#### [Stored data entries]
=-=-=

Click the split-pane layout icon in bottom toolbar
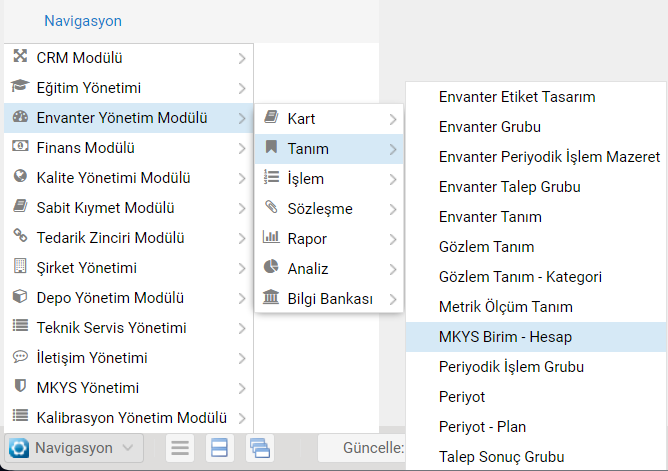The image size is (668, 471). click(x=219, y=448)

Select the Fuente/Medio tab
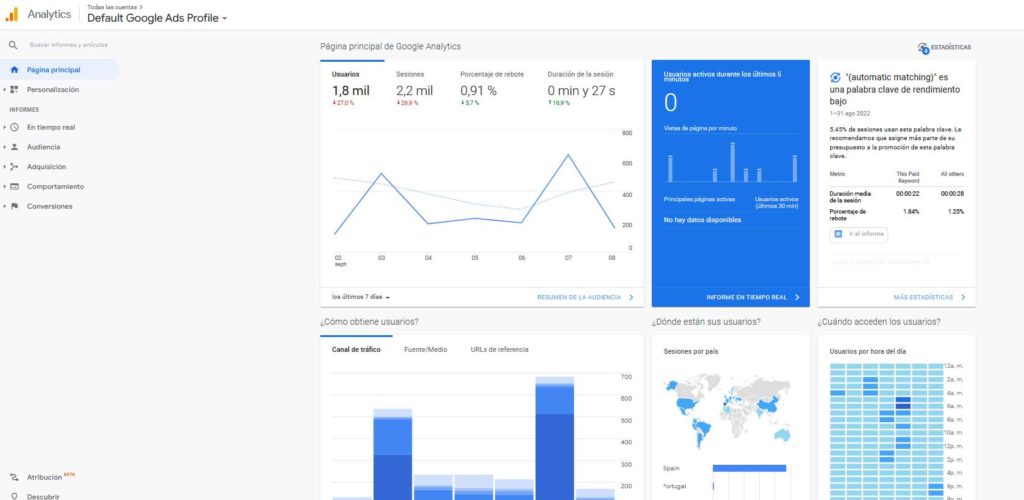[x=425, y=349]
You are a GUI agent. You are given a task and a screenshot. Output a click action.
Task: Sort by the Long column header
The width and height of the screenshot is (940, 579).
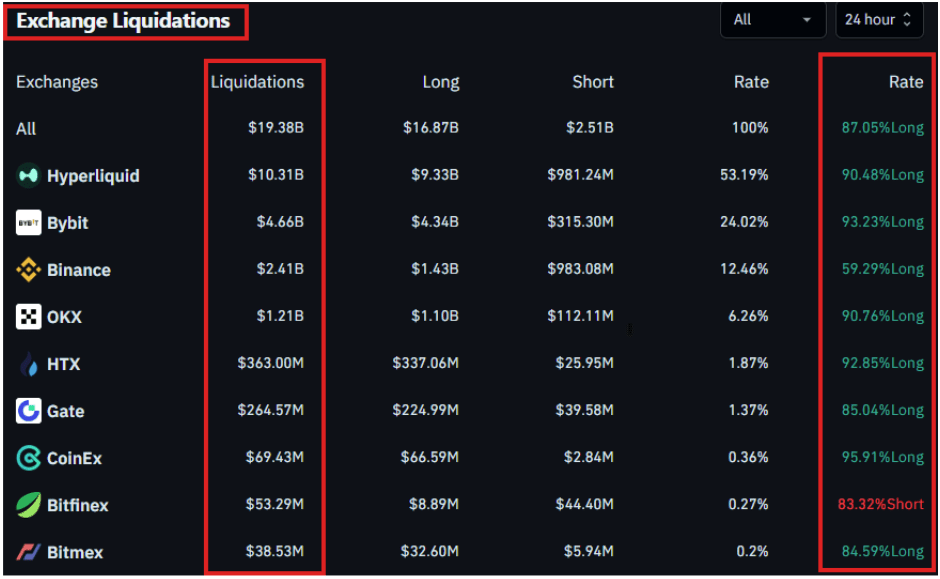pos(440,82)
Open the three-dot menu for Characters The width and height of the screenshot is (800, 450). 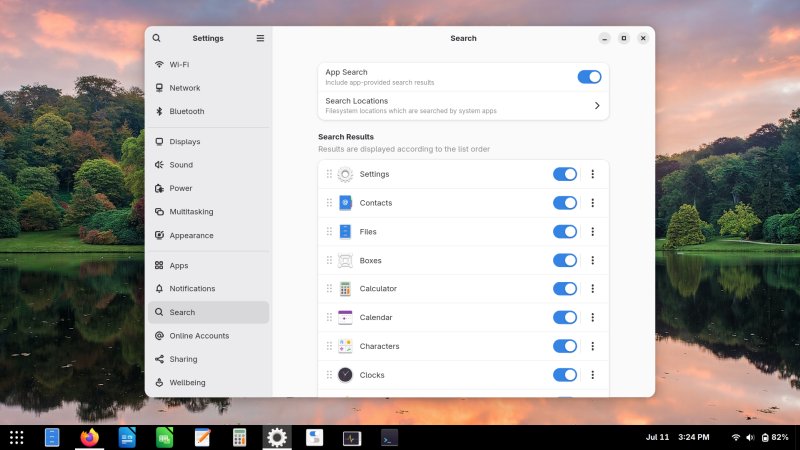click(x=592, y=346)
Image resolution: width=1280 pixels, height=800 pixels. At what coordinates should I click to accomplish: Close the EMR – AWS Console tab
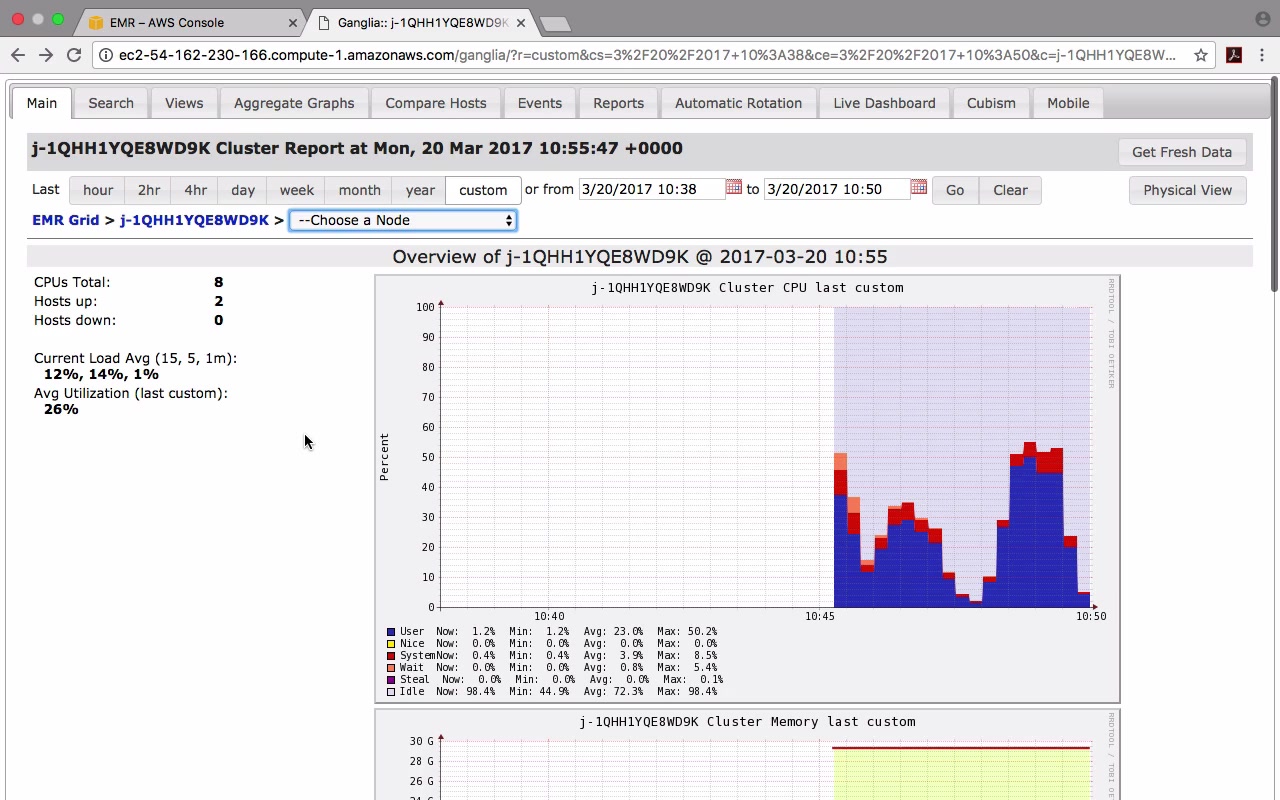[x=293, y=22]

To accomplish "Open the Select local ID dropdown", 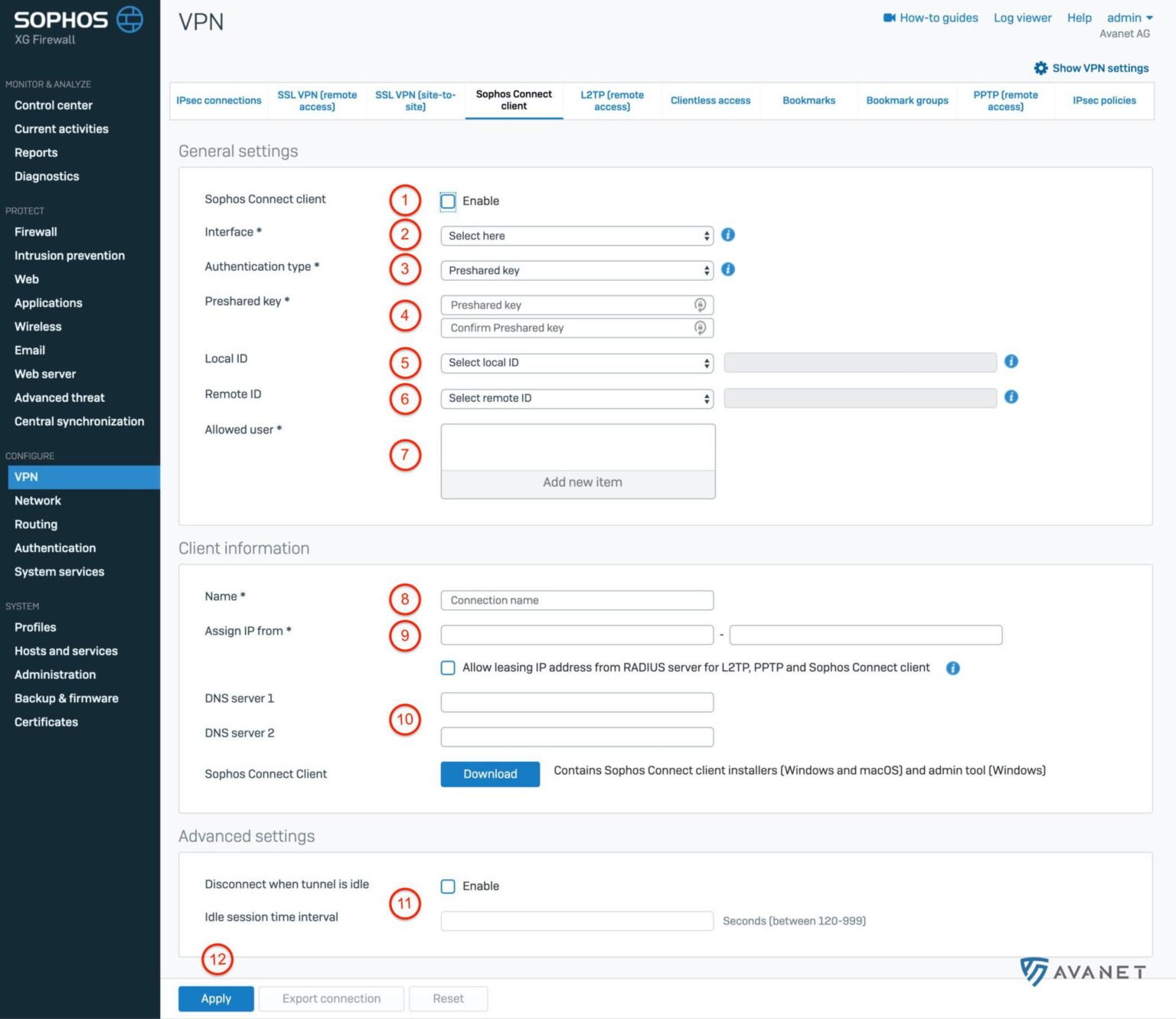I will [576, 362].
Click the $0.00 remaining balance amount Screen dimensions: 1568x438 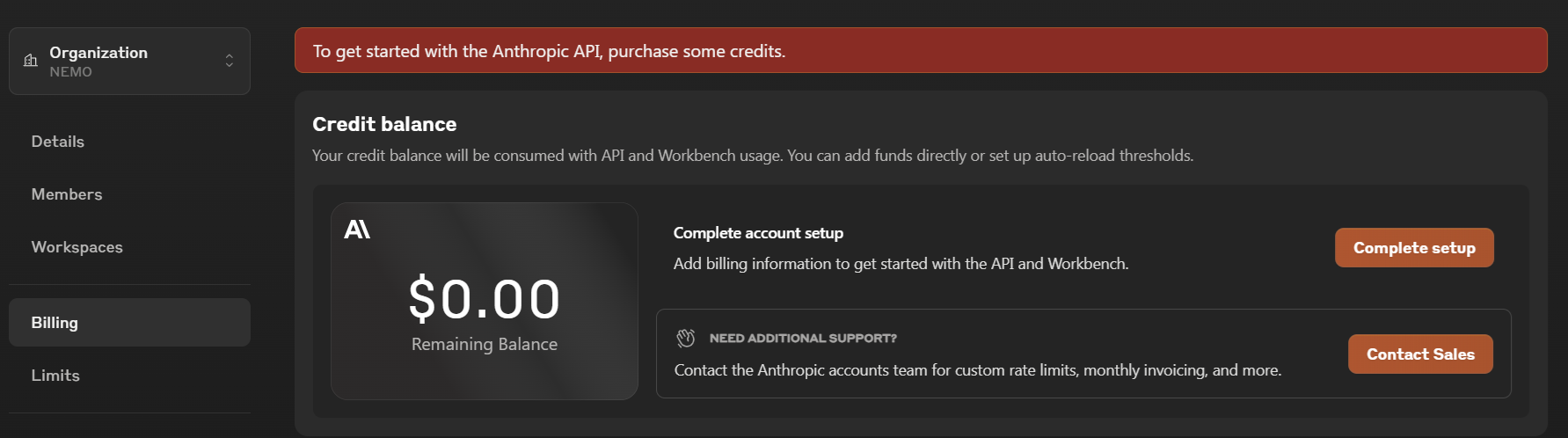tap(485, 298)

=-=-=

Every line from the top of the records above to the line with "Task: Sort by the Long column header", inclusive, should be duplicated exactly, minus the pictures.

#### [SOLVED EXERCISE]
Click the split-pane layout icon in bottom toolbar
The image size is (668, 471). click(x=219, y=448)

Select the Fuente/Medio tab
[x=425, y=349]
You are a GUI agent. You are given a task and a screenshot. Output a click action.
Task: Sort by the Long column header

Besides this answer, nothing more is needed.